## Texto proporcionado
= = = = = = =

Lo que sí hay, desde mi punto de vista, es una evolución del personaje de Max, que ha pasado de ser el centro de la acción, del protagonista absoluto en la primera entrega a convertirse en un elemento narrativo, en un alter ego del director para acercarnos a las distintas maneras que el ser humano desarrolla para sobrevivir en un mundo adverso, en unas condiciones extremas, en las que el hombre se ha convertido en el lobo para el hombre. En esta película, quizás más que en ninguna otra, se aprecia el viaje que realiza Max; acosado por su pasado a través de alucinaciones, se convierte en un instrumento de vida (primero forzado y luego voluntario) y en la vía a través de la cual navegamos por la historia de estas mujeres que huyen y transforman su futuro. A pesar de dar nombre a la saga, Max ya no es el motor de la historia sino la correa que transmite esa historia entre el director y los espectadores.
Esta evolución del protagonista contrasta con el progresivo ascenso de los personajes femeninos a lo largo de la saga. Si en la primera eran inexistentes (salvo el caso de la mujer de Max que sirve como detonante de la acción), en la segunda ya aparecen como perfectas colaboradoras de la supervivencia de la comunidad y en la tercera afianzaban su poder, tanto el personaje de Tina Turner como el de la chica que lidera a los niños. Resulta curioso que una película tan, en apariencia, masculina como Mad Max: Fury Road que exuda testosterona por todos lados sea la película más feminista en mucho tiempo. En esta cuarta parte, el papel de la mujer es absoluto; ellas son las dadoras de vida (¿se puede decir así?) y el personaje de Immortan Joe lo sabe. De ahí su implacable persecución tras las que considera son sus posesiones más preciadas pues a través de estas mujeres se mantendrá su legado. Y al frente de ellas se encuentra Imperator Furiosa, una estupenda Charlize Theron, que las libera para llevarlas a un nuevo lugar donde las mujeres puedan ser consideradas como tales y no meros objetos reproductores.
Pero no olvidemos que Mad Max es aventuras, acción, violencia extrema (que no gratuita ni explícita, ojo) y coches en la carretera, muchos coches. Es impresionante pensar que un director de setenta años como Miller le de un millón de vueltas a esos nuevos pseudodirectores a la hora de rodar una persecución, de mantenerte en tensión y, sobre todo, de hacer parecer nueva una historia que hemos visto en pantalla muchísimas veces. En este sentido, no engaña y da lo que promete, con más persecuciones y coches tuneados que en las tres entregas anteriores juntas. Por supuesto, hay efectos especiales, algunos más evidentes que otros, pero al servicio de la historia y desde luego mucho trabajo artesanal, algo que se agradece enormemente en esta era digital donde los CGI campan a sus anchas.

= = = = = = =

## Datos
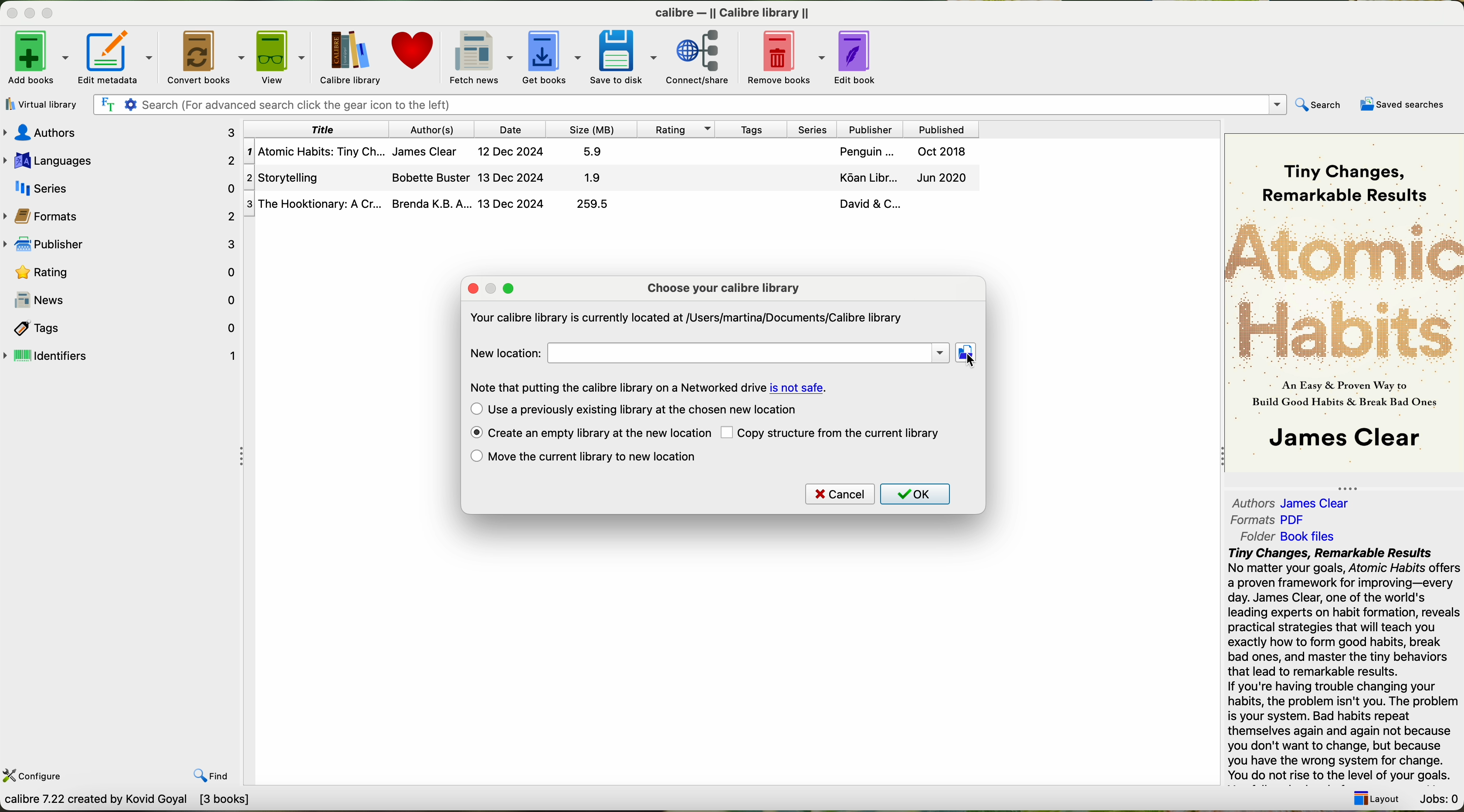  Describe the element at coordinates (121, 215) in the screenshot. I see `formats` at that location.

= = = = = = =

## Detalles del ejercicio
En la reseña de Mad Max: Fury Road, ¿qué actriz da vida a Imperator Furiosa? El listado procede de una fuente distinta.

## La solución
Charlize Theron.